Carlos Luis Napoleón Bonaparte (Napoleón III).

El conocimiento de la historia de la Unión Europea es muy deficiente en las universidades y en los medios de comunicación. Para comprender lo que significa la Constitución de la UE, para que los europeos puedan ratificarla o rechazarla a sabiendas de lo que hacen, sería necesario poner a su alcance no sólo el significado de la unión económica y monetaria que la fundamenta y justifica, sino lo que esa Constitución representa para el frustrado movimiento histórico hacia la unidad política de Europa.

En ninguna parte está escrito, salvo en el pensamiento marxista, que la determinación económica unitaria conducirá por sí misma a la superdeterminación política de una nueva entidad independiente. El momento constituyente de la UE está coincidiendo con las mayores manifestaciones de su división política. Este contradictorio fenómeno guarda profundas analogías con lo que sucedió en Europa durante los veinte años que transcurrieron entre la subida al poder de Napoleón III (1851) y la guerra franco-prusiana (1871).

Aquel período romántico hizo compatible una zona de libre cambio con los nacionalismos de liberación, consagrados con las unificaciones de Italia y Alemania. Entonces surgió el ideal de los «Estados Unidos de Europa». Esta expresión, formulada durante las revoluciones de 1848 y difundida por el propio Luis Napoleón, no se refería a la unión de los Príncipes o los Estados, sino a la federación de las Naciones. La unificación mercantil de Europa, en un contexto de división nacionalista, encontró su doctrina económica en Adam Smith, su iniciativa gubernamental en Richard Cobden, su planificación sistemática en Michel Chevalier, su ideología política en Mazzini y su propagandista en Hugo.

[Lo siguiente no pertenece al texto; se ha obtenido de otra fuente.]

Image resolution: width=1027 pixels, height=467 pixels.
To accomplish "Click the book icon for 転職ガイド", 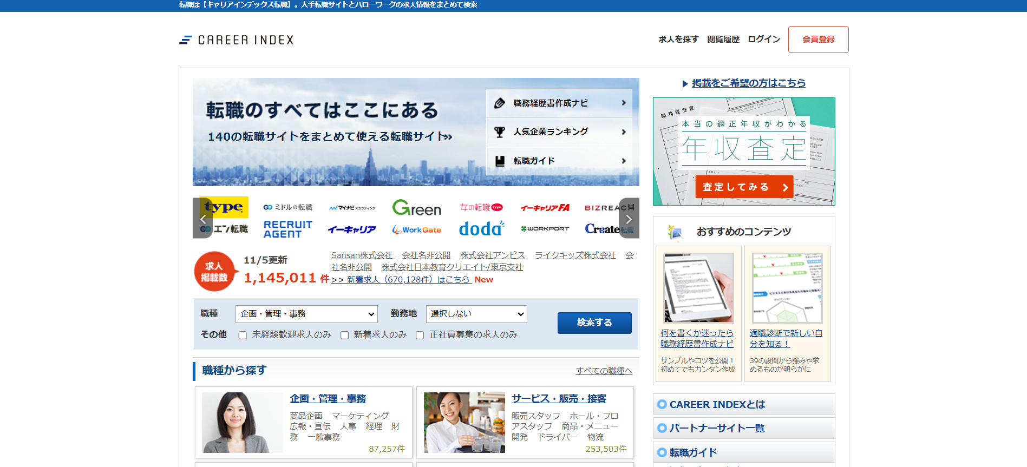I will tap(500, 161).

A principios de 1860 se bajaron drásticamente las tarifas aduaneras entre Inglaterra y Francia. Salvo Rusia, todos los países, incluso Alemania (Zollverein), abandonaron el proteccionismo. La libre circulación de mercancías, personas y capitales, junto a la libertad de establecimiento de empresas, hicieron de Europa casi una zona de libre cambio. En 1865, Francia, Bélgica, Suiza e Italia crearon la «Unión monetaria latina», a la que se adhirieron Hungría y Austria. El franco francés era la referencia de las monedas nacionales en España, Grecia, Serbia, Rumania y Finlandia. Pero Bismarck, para dotarse de una potente industria militar, suprimió el Zollverein, creó el marco alemán y adoptó el «Sistema nacional» de la política económica propugnada por Fréderic List, contra el «Sistema cosmopolita» de la Riqueza de las Naciones de Adam Smith.

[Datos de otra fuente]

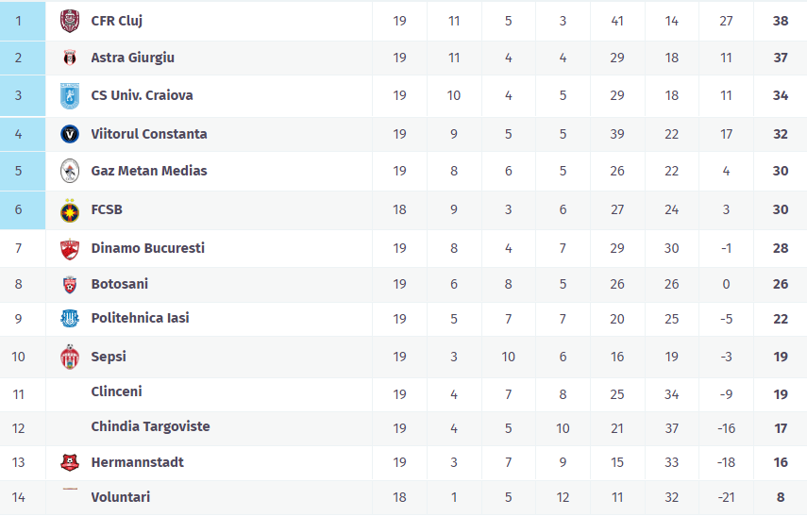
Task: Click the Voluntari team name
Action: point(120,497)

La idea romántica de Europa, iniciada por filósofos alemanes, italianos, franceses y polacos, concibió la federación de los pueblos nacionales como una estación intermedia entre la Nación y la Humanidad. El concepto clave era la «transfiguración» de las naciones en cuerpos sustanciales de una sola humanidad, mediante la transformación de los nacionalismos en nacionalidades. Por su contenido utópico mereció el canto de los mejores poetas de aquel tiempo, desde Heine y Lamartine a Victor Hugo, a la vez que el desprecio de los practicantes de la «Realpolitik», inaugurada por Bismarck y juzgada entonces como muestra de cinismo.

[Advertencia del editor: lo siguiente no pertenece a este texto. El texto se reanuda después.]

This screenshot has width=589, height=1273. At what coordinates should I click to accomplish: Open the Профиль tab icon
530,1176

La guerra franco-prusiana, motivada en última instancia por la intransigencia de la emperatriz Eugenia de Montijo respecto a la cuestión española (veto francés a un rey alemán, finalmente sería el italiano Amadeo de Saboya), impuso la razón política del Estado nacional sobre la razón romántica de la conciencia europea. De aquella época idealista e industriosa queda el testimonio del Canal de Suez y el recuerdo de la primera República española (1873), la que se inspiró en el principio federalista de Proudhon (asumido por Pí y Margall), cuando este principio había sido abandonado en toda Europa, salvo en la Confederación de los cantones helvéticos.

*Publicado en el diario La razón el lunes 14 de julio de 2003.